WHAT IS BEING ASKED:
Restate verbatim the span of lines below between the line with "Task: Click 周燕华's muted microphone icon" and the line with "800x515 pixels.", including those two lines, and only that span.

SOURCE DATA:
Content starts
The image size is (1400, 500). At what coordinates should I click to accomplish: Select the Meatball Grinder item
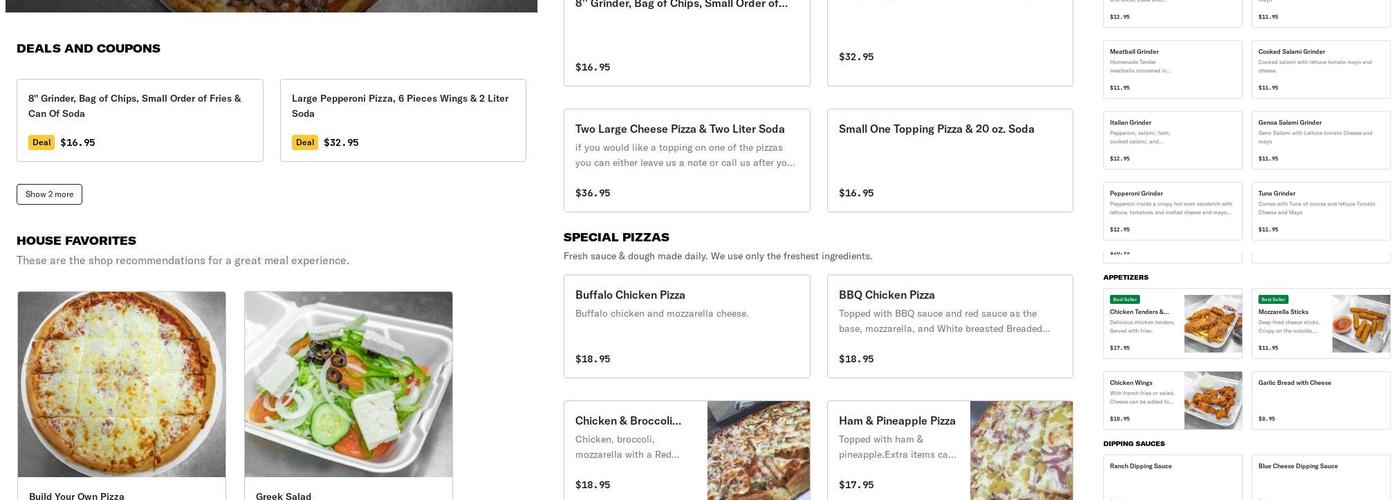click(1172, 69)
Content ends
Content starts
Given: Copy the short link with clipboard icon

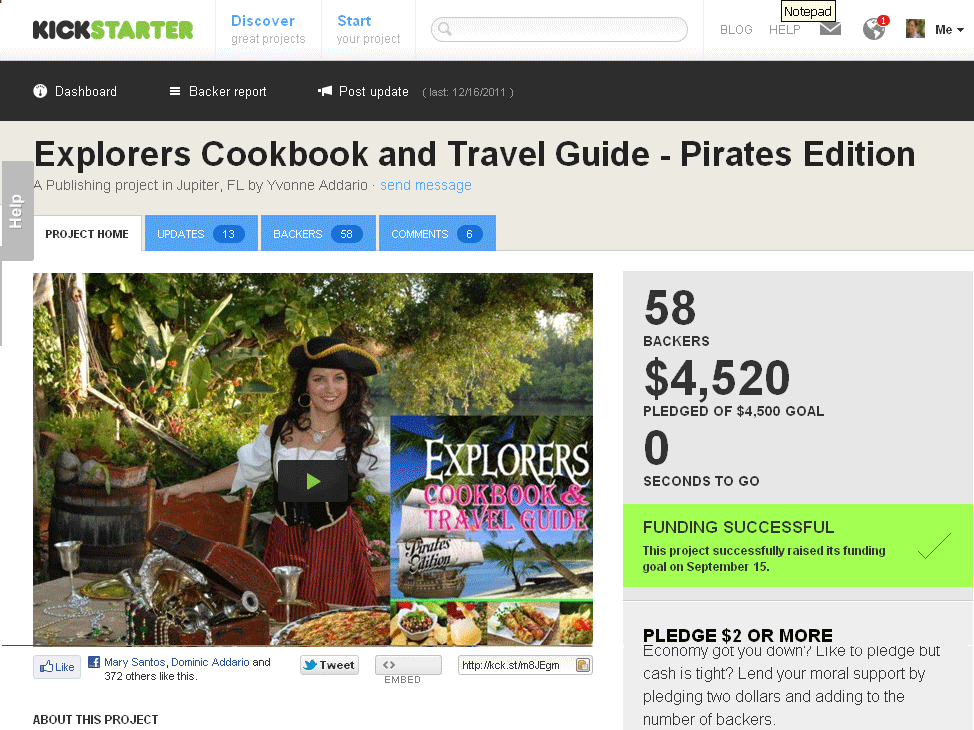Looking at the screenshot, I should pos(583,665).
Content ends
Content starts
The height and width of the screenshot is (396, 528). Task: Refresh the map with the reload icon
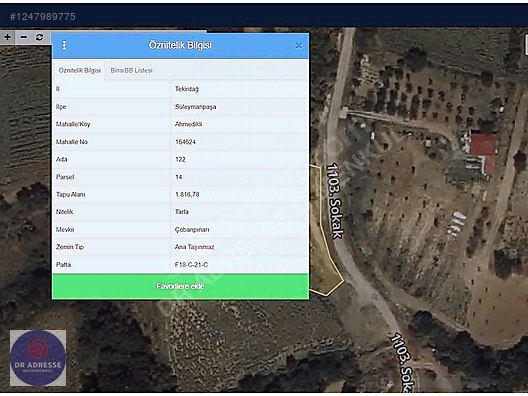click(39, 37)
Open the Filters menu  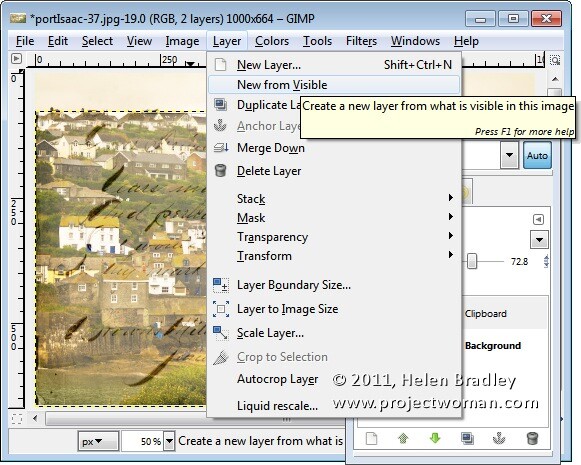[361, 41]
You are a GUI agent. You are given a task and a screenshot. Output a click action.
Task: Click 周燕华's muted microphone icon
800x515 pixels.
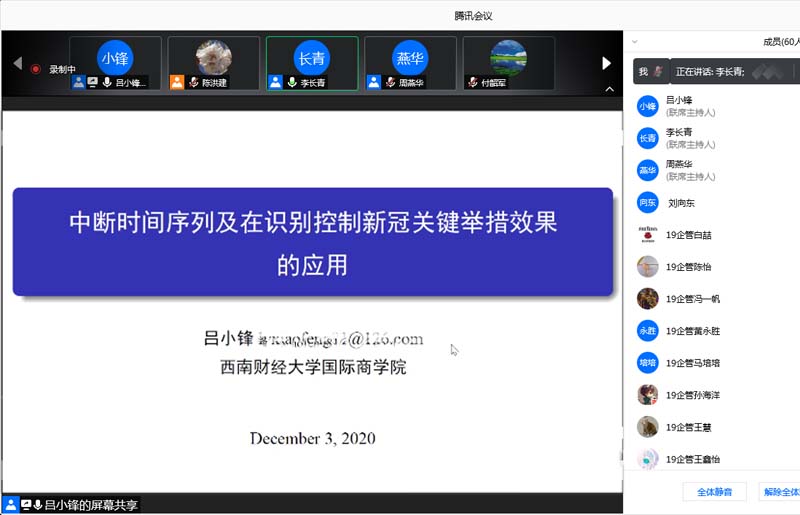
Content ends
ANSWER SPACE:
Task: Click 周燕华's muted microphone icon
800x515 pixels.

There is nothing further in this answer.